MikePopoloski / slang

SystemVerilog compiler and language services
MIT License
554 stars 120 forks source link

Increased compat vcs for constraint dist code #767

Closed svenka3 closed 1 year ago

svenka3 commented 1 year ago

Is your feature request related to a problem? Please describe.

This is not a bug in slang, instead it is LRM non-compliant code below:

class bug_c;
  rand int val;
  constraint cst_sum { 
    val dist {1 : = 10, 4 := 20};
  }
endclass : bug_c

Can you please allow it under --compat vcs as that compiler allows this code.

Also - hope this will be allowed in pyslang

Thanks

MikePopoloski commented 1 year ago

To be clear, the ask here is for dist weights to be expressible with separate : and = operators instead of the correct combined := operator?

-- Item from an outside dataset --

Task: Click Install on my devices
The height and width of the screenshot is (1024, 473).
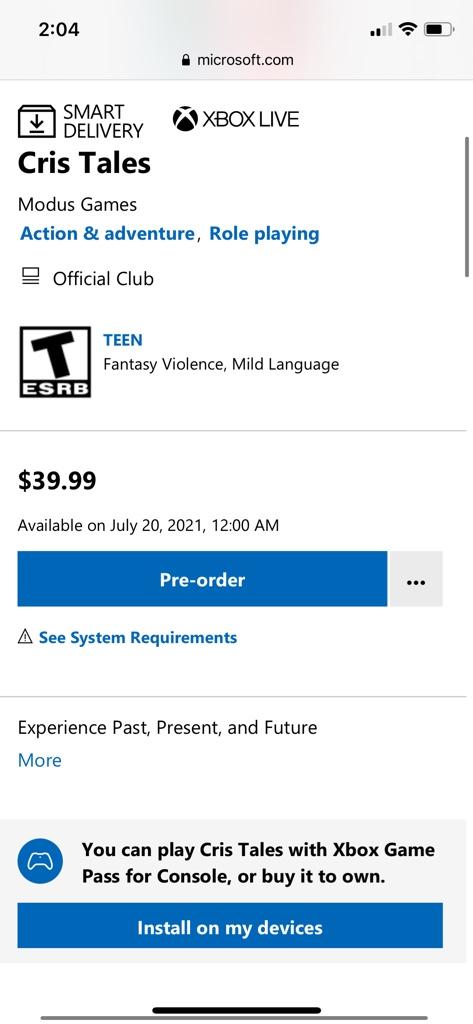Action: pos(230,928)
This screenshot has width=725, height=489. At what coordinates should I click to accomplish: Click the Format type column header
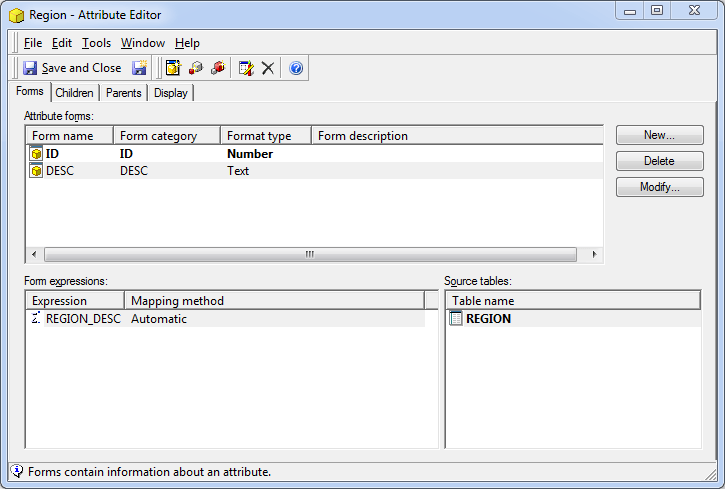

svenka3 commented 1 year ago

Yes, same for : / operator (2 forms of dist)

Thanks

BTW - I attempted extending ColonEquals with ColonSpaceEquals. Below are files touched

Lexer.cpp LexerFacts.cpp Parser_expressions.cpp Parser_members.cpp Parser_statements.cpp tokenkinds.txt

Is this the correct approach to a potential fix/PR? Is the parser hand-written?

Thanks

svenka3 commented 1 year ago

Quick update - I am able to parse with ColonSpaceEquals as an additional token. Not sure how this gets exposed to Pyslang though - my ultimate goal is to flag such misuse from PySlint - built on pyslang.

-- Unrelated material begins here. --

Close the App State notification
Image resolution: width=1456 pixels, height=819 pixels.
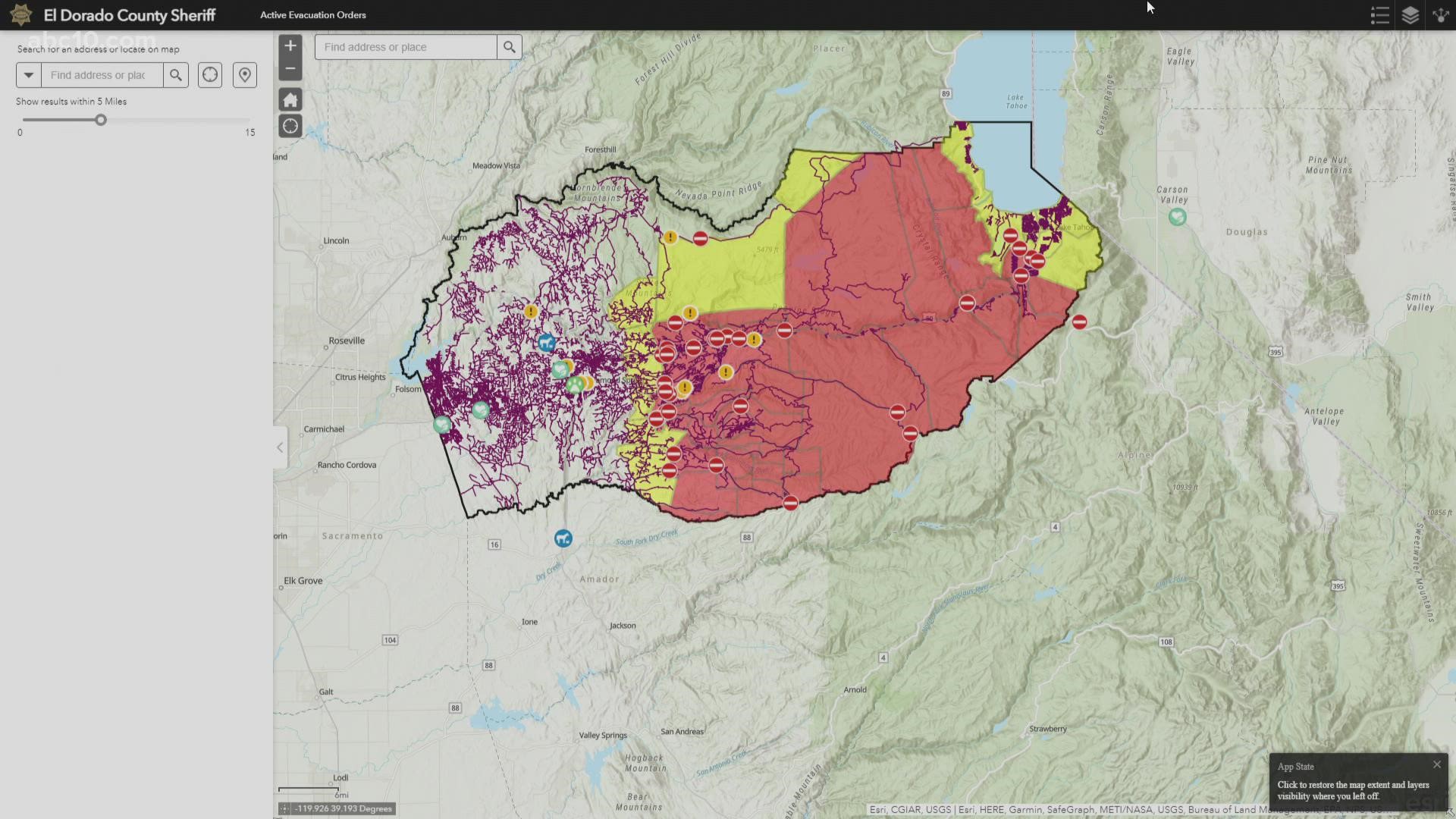[1436, 764]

MikePopoloski commented 1 year ago

No, you shouldn't make a new token type. Colon and equals are already their own tokens, so you can't special case the whitespace in between. Instead the parser should be modified to allow parsing a dist weigh either with the single token as it does currently or by looking for the two tokens as separate operators.

svenka3 commented 1 year ago

OK, below is what I now have in Lexer.cpp:

case ':':
            char c1;
            switch (peek()) {
                case '=':
                    advance();
                    return create(TokenKind::ColonEquals);
                case '/':
                    switch (peek(1)) {
                        case '/':
                        case '*':
                            return create(TokenKind::Colon);
                    }
                    advance();
                    return create(TokenKind::ColonSlash);
                case ':':
                    advance();
                    return create(TokenKind::DoubleColon);
                case ' ':
                    advance();
                    c1 = peek();
                    if (c1 == '=') {
                      advance();
                      return create(TokenKind::ColonEquals);
                    }

            }

I am able to parse ": =" and ":=" with this change. Is this OK? Do you have a PR in mind for this please? Also my goal will be to get this to pyslang, hope that's automatic in this case (assuming corresponding .a/.so gets updated).

Thanks

MikePopoloski commented 1 year ago

No, you shouldn't be handling this in the lexer. Your change will only handle a single space but that doesn't match the behavior of VCS, which allows arbitrary whitespace, comments, etc to appear between the two tokens. Instead this should be handled in the parser as I described earlier. I can take a look at handling this but not right away.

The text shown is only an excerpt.